▸ **The exercise**
Continue the R-devel mailing-list message about UTF-8 characters being converted to substitutes on Windows, starting after its last sentence.

▸ **Document extract**
+ + + + + + +
[Rd] R 3.5.3 and 3.6.0 alpha Windows bug: UTF-8 characters in code are simplified to wrong ones

Duncan Murdoch murdoch@dunc@n @end|ng |rom gm@||@com
Wed Apr 10 17:45:27 CEST 2019


On 10/04/2019 10:29 a.m., Yihui Xie wrote:
> Since it is "technically easy" to disable the best fit conversion and
> the best fit is rarely good, how about providing an option for
> code/package authors to disable it? I'm asking because this is one of
> the most painful issues in packages that may need to source() code
> containing UTF-8 characters that are not representable in the Windows
> native encoding. Examples include knitr/rmarkdown and shiny. Basically
> users won't be able to knit documents or run Shiny apps correctly when
> the code contains characters that cannot be represented in the native
> encoding.

Wouldn't things be worse with it disabled than currently?  I'd expect 
the line containing the "ř" to end up as NA instead of converting to "r".

Of course, it would be best to be able to declare source files as UTF-8 
and avoid any conversion at all, but as Tomas said, that's a lot harder.

Duncan Murdoch

> 
> Regards,
> Yihui
> --
> https://yihui.name
> 
> On Wed, Apr 10, 2019 at 6:36 AM Tomas Kalibera <tomas.kalibera using gmail.com> wrote:
>>
>> On 4/10/19 1:14 PM, Jeroen Ooms wrote:
>>> On Wed, Apr 10, 2019 at 12:19 PM Tomáš Bořil <borilt using gmail.com> wrote:
>>>> Minimalistic example:
>>>> Let's type "ř" (LATIN SMALL LETTER R WITH CARON) in RGui console:
>>>>> "ř"
>>>> [1] "r"
>>>>
>>>> Although the script is in UTF-8, the characters are replaced by
>>>> "simplified" substitutes uncontrollably (depending on OS locale). The
>>>> same goes with simply entering the code statements in R Console.
+ + + + + + +
▸ **Given material**
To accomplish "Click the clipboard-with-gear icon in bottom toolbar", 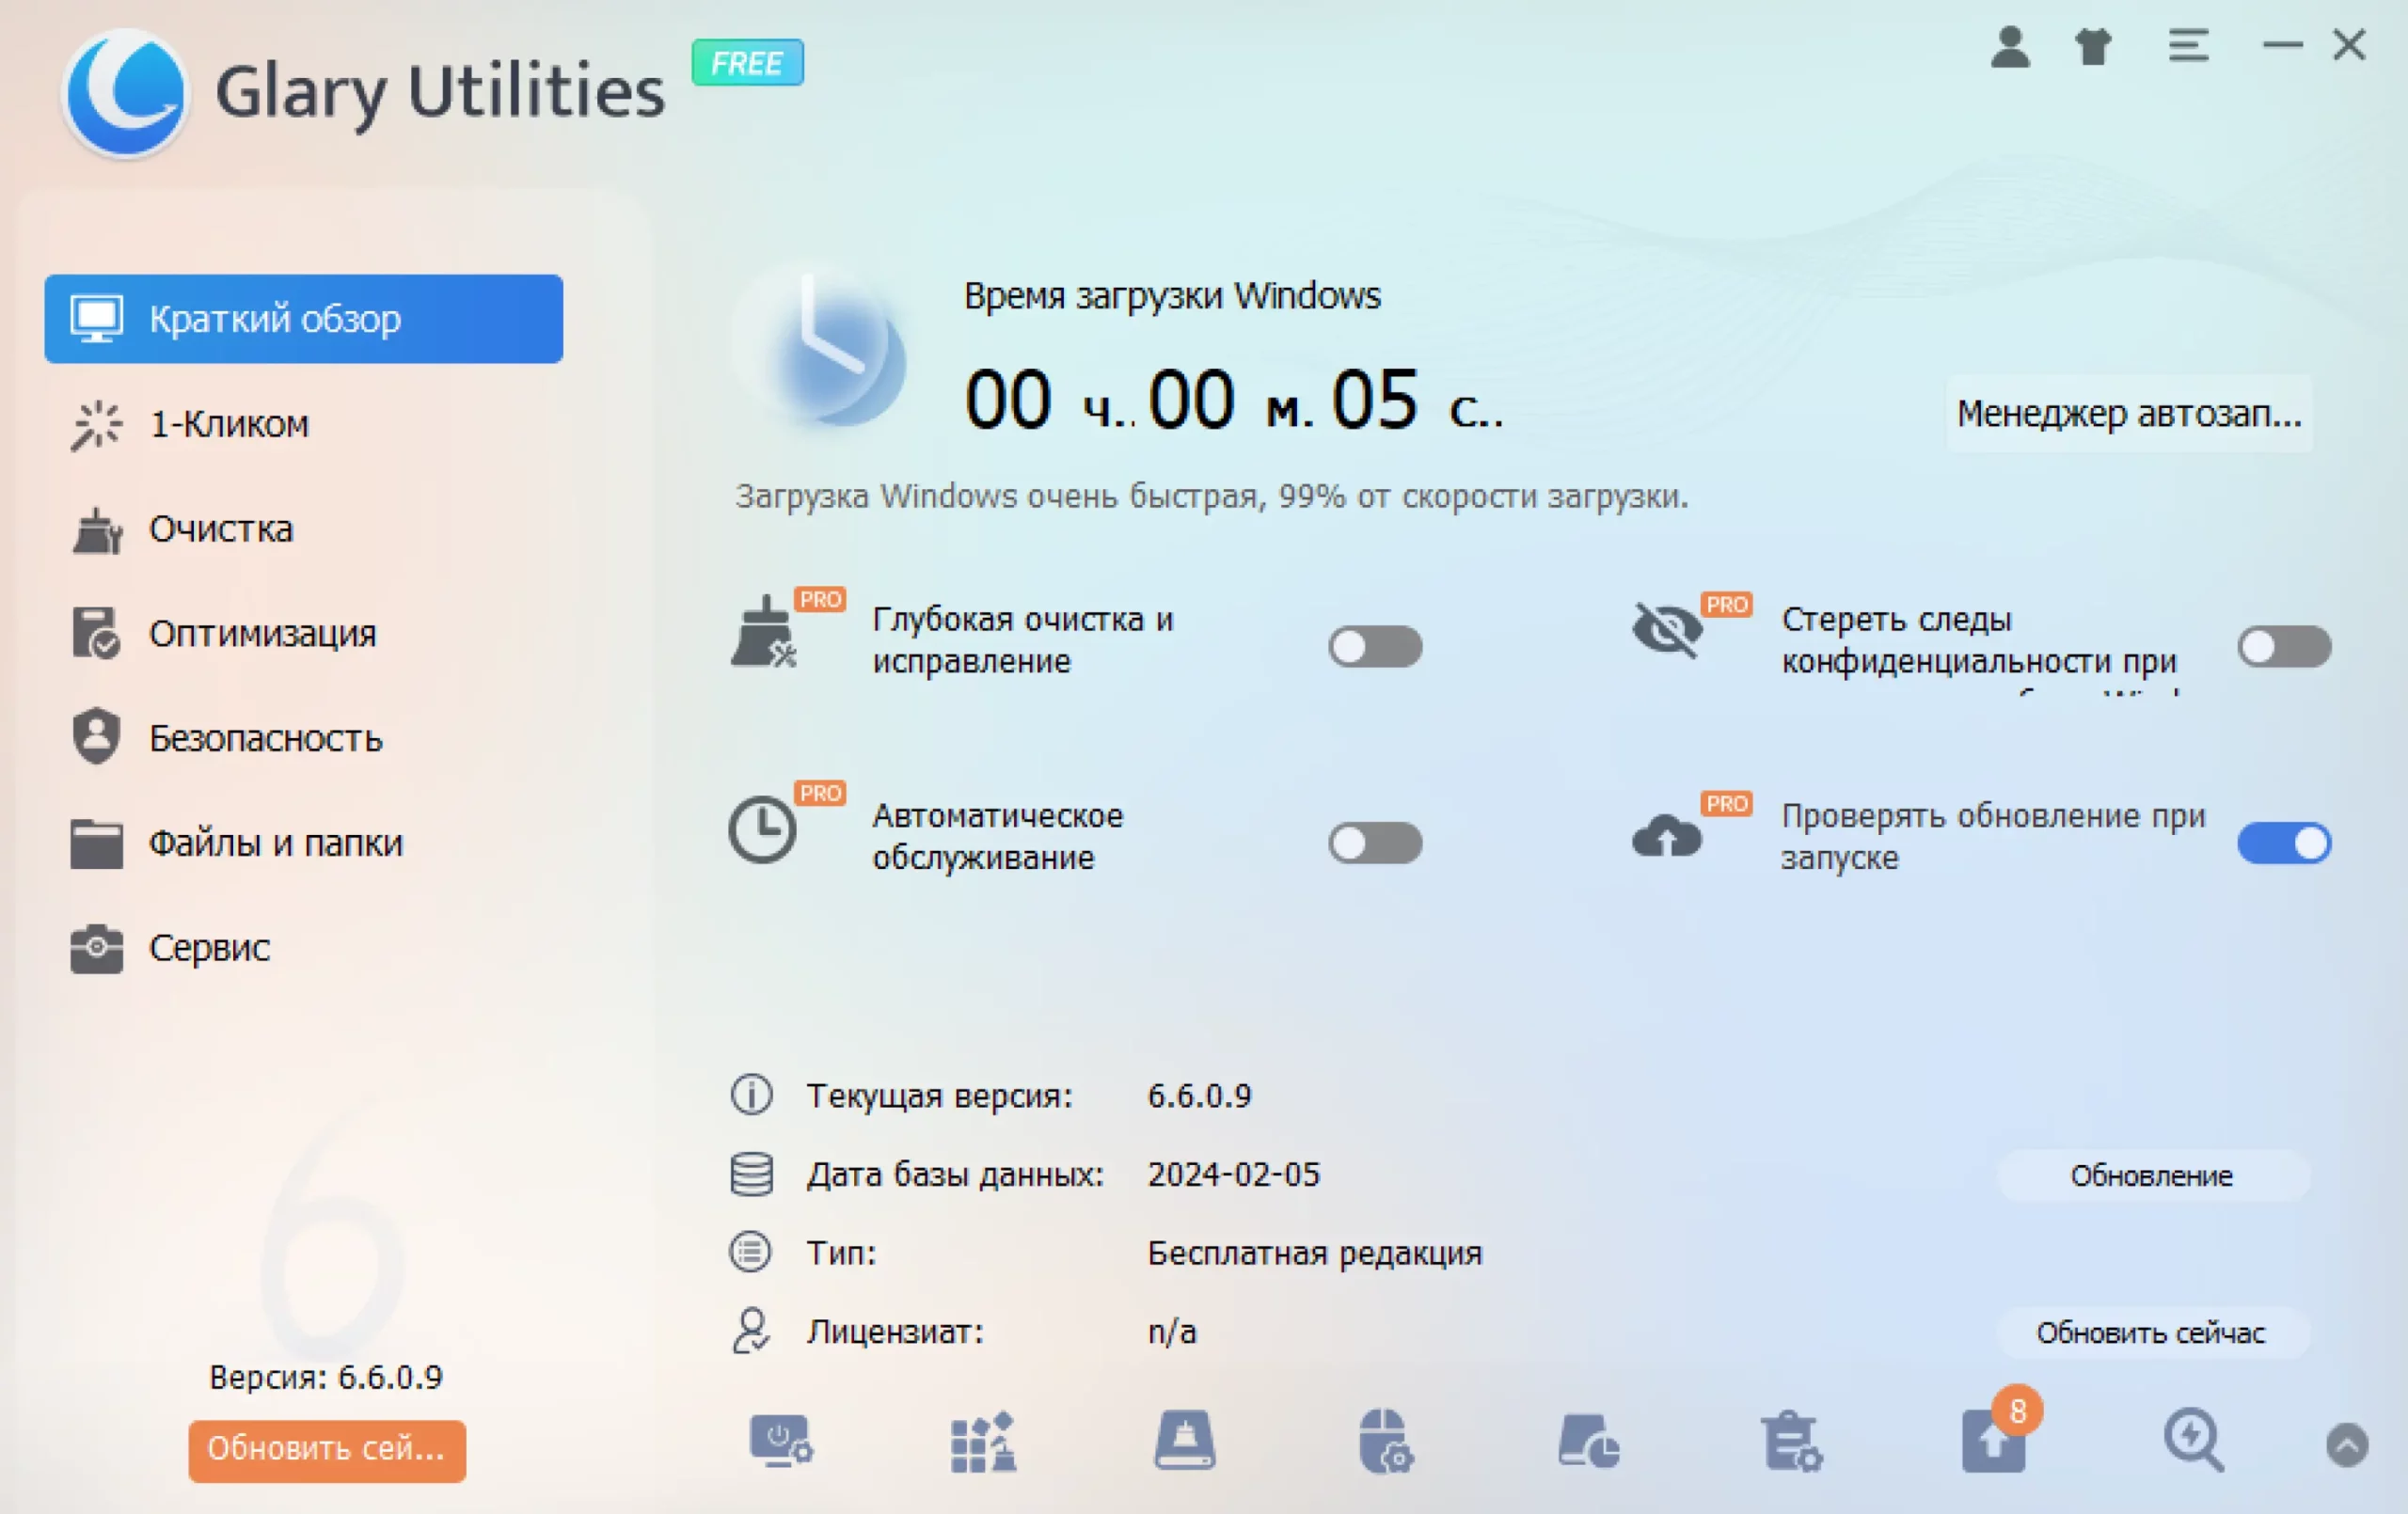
+ + + + + + +
▸ **Reply to the exercise**
>>>>
>>>> The problem does not occur on OS with UTF-8 locale (Mac OS, Linux...)
>>> I think this is a "feature" of win_iconv that is bundled with base R
>>> on Windows (./src/extra/win_iconv). The character from your example is
>>> not part of the latin1 (iso-8859-1) set, however, win-iconv seems to
>>> do so anyway:
>>>
>>>> x <- "\U00159"
>>>> print(x)
>>> [1] "ř"
>>>> iconv(x, 'UTF-8', 'iso-8859-1')
>>> [1] "r"
>>>
>>> On MacOS, iconv tells us this character cannot be represented as latin1:
>>>
>>>> x <- "\U00159"
>>>> print(x)
>>> [1] "ř"
>>>> iconv(x, 'UTF-8', 'iso-8859-1')
>>> [1] NA
>>>
>>> I'm actually not sure why base-R needs win_iconv (but I'm not an
>>> encoding expert at all). Perhaps we could try to unbundle it and use
>>> the standard libiconv provided by the Rtools toolchain bundle to get
>>> more consistent results.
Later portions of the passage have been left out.